Time: 4:00pm – 4:30pm
Speaker: Jeffrey Yiu, UBC Statistics MSc student
Title: Comparing public and private long-term care outcomes in British Columbia
Abstract: In British Columbia, approximately 90% of long-term care beds for seniors are publicly subsidized, while the remaining beds are privately paid. A 2018 report from the Office of the Seniors Advocate, an independent office of the B.C. provincial government, found that there were differences in emergency department visits, hospitalization rates, and mortality, depending on whether beds were publicly subsidized or privately paid.
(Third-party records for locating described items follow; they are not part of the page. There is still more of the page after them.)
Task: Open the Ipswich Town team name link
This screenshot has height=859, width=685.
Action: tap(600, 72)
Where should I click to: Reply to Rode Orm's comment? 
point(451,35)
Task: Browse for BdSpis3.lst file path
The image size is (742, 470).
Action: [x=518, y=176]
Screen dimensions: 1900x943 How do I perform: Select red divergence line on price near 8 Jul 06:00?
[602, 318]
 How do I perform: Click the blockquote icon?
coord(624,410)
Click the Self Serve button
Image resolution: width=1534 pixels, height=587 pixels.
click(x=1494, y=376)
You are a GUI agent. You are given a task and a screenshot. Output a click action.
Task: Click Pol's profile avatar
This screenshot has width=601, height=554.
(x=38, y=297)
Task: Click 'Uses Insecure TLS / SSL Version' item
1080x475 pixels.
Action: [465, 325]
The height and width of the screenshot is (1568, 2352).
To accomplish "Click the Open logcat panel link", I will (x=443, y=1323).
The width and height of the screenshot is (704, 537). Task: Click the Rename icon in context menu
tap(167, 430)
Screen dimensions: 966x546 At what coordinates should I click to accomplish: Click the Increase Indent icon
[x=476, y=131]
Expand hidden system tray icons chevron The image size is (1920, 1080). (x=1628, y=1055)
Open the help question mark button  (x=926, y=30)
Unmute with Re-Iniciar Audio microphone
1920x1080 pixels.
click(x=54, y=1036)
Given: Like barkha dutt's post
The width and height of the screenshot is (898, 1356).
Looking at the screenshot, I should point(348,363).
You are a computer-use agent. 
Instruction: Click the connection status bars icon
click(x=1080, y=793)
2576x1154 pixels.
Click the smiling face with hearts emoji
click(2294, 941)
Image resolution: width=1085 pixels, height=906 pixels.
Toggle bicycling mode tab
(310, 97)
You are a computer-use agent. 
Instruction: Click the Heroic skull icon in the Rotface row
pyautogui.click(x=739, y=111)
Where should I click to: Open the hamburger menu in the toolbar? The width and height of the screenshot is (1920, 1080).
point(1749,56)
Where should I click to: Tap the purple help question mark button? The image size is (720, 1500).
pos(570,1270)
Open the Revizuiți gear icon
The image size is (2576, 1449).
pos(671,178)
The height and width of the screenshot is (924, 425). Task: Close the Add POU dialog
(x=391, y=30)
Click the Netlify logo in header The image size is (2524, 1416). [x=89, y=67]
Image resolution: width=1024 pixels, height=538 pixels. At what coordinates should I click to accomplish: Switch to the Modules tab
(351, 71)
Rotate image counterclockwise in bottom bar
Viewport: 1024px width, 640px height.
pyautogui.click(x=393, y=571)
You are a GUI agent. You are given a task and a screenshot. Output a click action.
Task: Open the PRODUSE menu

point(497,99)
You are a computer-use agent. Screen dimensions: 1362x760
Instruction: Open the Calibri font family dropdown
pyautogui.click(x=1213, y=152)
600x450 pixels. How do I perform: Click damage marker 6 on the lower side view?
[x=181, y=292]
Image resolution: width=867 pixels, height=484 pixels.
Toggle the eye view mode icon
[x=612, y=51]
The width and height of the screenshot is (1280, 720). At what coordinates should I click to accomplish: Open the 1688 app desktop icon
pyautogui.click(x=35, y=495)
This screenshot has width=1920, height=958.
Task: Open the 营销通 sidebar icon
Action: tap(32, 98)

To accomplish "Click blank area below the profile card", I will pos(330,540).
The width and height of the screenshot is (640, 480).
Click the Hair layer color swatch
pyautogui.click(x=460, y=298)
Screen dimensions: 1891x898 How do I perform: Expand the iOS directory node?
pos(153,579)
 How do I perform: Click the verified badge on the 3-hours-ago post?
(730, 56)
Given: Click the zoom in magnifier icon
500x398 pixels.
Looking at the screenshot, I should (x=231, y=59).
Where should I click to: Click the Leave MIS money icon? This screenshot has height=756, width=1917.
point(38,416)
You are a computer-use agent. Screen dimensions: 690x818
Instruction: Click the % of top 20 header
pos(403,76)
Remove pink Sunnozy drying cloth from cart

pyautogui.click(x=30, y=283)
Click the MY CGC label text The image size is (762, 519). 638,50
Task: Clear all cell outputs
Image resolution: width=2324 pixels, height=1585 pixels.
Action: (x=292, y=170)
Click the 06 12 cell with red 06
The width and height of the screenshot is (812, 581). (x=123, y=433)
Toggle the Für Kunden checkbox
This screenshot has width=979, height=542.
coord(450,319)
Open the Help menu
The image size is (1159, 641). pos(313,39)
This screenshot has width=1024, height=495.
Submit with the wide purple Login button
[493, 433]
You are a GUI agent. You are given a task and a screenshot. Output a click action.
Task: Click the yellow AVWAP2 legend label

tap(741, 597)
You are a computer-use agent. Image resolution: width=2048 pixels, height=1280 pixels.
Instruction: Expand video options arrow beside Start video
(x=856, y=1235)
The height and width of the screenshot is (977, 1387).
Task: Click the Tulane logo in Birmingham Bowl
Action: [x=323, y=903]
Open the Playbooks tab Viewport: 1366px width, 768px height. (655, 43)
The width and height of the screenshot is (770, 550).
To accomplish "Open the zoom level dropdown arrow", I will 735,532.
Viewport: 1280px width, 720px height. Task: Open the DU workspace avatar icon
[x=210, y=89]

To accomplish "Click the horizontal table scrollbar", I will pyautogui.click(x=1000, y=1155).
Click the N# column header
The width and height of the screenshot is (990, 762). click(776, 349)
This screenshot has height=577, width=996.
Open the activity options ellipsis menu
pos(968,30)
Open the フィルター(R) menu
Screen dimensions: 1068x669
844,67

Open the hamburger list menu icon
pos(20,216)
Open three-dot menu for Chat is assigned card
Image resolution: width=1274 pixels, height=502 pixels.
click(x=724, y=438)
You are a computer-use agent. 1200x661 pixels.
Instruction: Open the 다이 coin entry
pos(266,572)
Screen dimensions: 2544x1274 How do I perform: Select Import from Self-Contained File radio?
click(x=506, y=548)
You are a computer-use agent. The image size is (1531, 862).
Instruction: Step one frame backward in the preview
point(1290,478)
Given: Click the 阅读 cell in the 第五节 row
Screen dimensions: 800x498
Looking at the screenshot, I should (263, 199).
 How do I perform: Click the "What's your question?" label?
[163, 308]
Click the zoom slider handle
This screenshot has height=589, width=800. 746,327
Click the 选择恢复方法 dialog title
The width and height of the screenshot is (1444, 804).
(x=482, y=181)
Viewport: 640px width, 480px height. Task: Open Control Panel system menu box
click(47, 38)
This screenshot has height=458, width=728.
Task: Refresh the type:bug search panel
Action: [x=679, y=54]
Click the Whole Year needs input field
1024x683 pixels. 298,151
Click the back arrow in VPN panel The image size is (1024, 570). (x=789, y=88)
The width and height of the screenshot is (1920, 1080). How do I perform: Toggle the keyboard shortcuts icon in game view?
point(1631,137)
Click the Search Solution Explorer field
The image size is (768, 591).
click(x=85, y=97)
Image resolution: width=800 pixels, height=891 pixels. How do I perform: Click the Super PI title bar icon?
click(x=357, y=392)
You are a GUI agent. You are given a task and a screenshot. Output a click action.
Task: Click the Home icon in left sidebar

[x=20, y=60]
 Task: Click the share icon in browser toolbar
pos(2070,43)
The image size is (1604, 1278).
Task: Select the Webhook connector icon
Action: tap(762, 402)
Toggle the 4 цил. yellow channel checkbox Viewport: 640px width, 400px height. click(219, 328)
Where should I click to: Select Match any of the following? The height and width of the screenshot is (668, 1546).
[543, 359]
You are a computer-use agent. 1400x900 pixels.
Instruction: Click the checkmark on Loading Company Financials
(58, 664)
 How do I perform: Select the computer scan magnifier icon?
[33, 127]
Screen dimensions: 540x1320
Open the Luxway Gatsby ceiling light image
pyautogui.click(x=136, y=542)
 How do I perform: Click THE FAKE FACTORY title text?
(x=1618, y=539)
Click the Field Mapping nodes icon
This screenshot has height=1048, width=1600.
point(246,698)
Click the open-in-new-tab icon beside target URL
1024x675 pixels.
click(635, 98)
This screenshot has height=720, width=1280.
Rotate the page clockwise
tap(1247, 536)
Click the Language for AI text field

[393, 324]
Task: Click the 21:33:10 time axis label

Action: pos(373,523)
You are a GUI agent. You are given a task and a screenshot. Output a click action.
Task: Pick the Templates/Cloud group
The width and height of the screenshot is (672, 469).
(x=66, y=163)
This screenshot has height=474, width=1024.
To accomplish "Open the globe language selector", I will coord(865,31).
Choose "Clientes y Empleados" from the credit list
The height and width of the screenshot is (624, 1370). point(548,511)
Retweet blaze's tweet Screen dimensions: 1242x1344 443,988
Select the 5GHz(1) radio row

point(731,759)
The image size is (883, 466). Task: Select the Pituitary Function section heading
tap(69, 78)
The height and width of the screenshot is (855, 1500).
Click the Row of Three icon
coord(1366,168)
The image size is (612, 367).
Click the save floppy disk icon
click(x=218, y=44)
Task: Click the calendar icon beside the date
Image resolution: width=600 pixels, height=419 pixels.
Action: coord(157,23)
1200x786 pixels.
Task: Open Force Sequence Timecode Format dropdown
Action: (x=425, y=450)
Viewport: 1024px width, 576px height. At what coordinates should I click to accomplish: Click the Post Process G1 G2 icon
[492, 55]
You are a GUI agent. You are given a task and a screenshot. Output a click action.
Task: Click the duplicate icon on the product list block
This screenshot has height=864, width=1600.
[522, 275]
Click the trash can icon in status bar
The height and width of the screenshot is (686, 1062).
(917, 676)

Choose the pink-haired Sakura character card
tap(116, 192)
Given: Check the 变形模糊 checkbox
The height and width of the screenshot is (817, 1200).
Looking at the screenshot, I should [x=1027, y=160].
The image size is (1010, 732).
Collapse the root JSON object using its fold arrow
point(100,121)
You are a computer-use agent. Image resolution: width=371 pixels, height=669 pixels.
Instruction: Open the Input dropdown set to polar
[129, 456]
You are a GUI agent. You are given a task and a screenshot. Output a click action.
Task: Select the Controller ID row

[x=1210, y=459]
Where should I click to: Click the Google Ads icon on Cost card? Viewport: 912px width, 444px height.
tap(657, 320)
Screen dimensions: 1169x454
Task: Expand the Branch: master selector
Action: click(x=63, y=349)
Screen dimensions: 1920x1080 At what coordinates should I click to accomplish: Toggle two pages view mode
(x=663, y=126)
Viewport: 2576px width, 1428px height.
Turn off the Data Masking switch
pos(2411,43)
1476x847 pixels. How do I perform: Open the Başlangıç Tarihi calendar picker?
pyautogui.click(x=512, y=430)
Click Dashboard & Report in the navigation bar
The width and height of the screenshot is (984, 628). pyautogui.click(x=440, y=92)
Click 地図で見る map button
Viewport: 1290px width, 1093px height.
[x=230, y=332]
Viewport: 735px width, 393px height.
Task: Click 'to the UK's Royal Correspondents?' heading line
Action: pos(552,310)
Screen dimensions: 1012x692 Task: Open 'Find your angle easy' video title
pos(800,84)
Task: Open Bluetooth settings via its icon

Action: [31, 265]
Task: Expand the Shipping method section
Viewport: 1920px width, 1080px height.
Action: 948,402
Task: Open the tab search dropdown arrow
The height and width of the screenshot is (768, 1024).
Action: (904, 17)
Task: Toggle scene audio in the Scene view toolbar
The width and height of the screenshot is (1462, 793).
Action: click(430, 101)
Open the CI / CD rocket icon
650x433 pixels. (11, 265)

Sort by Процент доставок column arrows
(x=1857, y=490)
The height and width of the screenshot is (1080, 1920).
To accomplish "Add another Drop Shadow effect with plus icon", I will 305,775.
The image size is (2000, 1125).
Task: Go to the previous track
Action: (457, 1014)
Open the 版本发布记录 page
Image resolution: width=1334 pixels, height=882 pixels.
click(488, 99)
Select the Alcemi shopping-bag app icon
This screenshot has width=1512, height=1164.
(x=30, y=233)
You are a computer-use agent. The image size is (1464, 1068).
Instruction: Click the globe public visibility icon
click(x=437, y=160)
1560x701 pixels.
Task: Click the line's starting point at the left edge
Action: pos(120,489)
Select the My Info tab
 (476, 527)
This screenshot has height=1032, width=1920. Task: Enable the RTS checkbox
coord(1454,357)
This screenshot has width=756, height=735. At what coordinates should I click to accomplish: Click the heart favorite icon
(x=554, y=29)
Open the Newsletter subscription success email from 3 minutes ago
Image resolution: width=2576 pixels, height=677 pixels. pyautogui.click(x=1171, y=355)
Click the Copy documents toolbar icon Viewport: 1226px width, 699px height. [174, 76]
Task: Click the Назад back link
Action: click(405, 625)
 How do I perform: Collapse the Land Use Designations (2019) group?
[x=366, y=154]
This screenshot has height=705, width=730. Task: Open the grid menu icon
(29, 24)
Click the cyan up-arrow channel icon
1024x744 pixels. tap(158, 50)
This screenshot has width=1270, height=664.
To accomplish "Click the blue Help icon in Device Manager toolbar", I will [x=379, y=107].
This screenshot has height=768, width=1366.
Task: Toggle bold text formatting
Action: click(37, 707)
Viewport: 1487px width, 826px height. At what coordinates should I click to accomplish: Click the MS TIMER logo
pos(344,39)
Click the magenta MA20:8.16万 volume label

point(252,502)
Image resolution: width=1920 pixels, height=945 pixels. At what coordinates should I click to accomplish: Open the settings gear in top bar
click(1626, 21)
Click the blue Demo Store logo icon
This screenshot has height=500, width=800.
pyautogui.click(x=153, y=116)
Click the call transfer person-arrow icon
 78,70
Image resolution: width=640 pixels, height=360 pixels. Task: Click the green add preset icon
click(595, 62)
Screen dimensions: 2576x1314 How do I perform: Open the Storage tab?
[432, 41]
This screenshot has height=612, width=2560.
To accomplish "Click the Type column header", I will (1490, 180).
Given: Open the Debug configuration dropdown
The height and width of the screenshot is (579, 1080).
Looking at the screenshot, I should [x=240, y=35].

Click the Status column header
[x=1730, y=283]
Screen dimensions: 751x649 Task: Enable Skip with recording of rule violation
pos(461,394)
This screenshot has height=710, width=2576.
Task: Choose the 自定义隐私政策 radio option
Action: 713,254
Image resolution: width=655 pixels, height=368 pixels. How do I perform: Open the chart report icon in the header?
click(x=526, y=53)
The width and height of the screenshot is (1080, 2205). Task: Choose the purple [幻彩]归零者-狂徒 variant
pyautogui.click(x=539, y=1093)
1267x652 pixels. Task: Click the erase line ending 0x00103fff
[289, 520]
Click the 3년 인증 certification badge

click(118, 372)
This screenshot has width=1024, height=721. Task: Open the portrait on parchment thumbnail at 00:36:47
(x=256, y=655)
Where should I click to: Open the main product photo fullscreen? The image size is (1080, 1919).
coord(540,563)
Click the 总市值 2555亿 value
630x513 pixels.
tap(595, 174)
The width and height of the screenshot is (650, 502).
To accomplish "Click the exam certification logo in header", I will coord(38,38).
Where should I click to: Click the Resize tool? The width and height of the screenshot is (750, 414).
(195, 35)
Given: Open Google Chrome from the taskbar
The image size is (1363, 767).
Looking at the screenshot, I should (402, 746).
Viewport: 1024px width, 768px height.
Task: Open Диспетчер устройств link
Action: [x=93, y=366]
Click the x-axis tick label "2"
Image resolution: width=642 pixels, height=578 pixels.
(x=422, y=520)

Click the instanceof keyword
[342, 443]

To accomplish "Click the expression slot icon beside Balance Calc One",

During my co-op terms with the B.C. Ministry of Health, I explored health databases such as the Discharge Abstract Database (DAD) and the National Ambulatory Care Reporting System (NACRS) to compare health outcomes between public and private long-term care clients in the 2019/20 fiscal year. Areas of investigation included demographics, morbidity, mortality, and utilization of health services.
Time: 4:30pm – 5:00pm
Speaker: Pramoda Jayasinghe, UBC Statistics MSc student
Title: Working with health data and consulting for health sector clients
Abstract: Health data helps inform many decisions ranging from public health policies to showing the efficacy of a new drug. Due to the sensitivity of health data and the expectations of clients using said data, consulting for health-related projects has a unique set of challenges. While working on multiple projects during my co-op at Broadstreet, an organization that provides consulting services for health economics and outcomes research, I got to experience some of the practical issues that exist when consulting for health sector clients, specifically. The main objective of this presentation is to point out some aspects to consider when working with real-world health data.
Time: 5:00pm – 5:30pm
Speaker: Li Zha, UBC Statistics MSc student
Title: Aspects of working with data between industry and health research
Abstract: Machine learning has been widely adopted in many applications in industry and research in recent years. In this presentation, I will first introduce my industrial experience as a data science intern with TD Personal Banking where I mainly focused on building a propensity score matching for part of their test tool, and exploring data pruning to deal with noisy texts for fraud detection. Afterwards, I switched to the health industry by working on a polygenic risk score using GWAS (Genome-wide genetic association studies) data under Prof. Park’s lab in BC Cancer. This presentation will focus more on sharing my learnings with working in different industries and provide some insights to those who are interested in data science roles.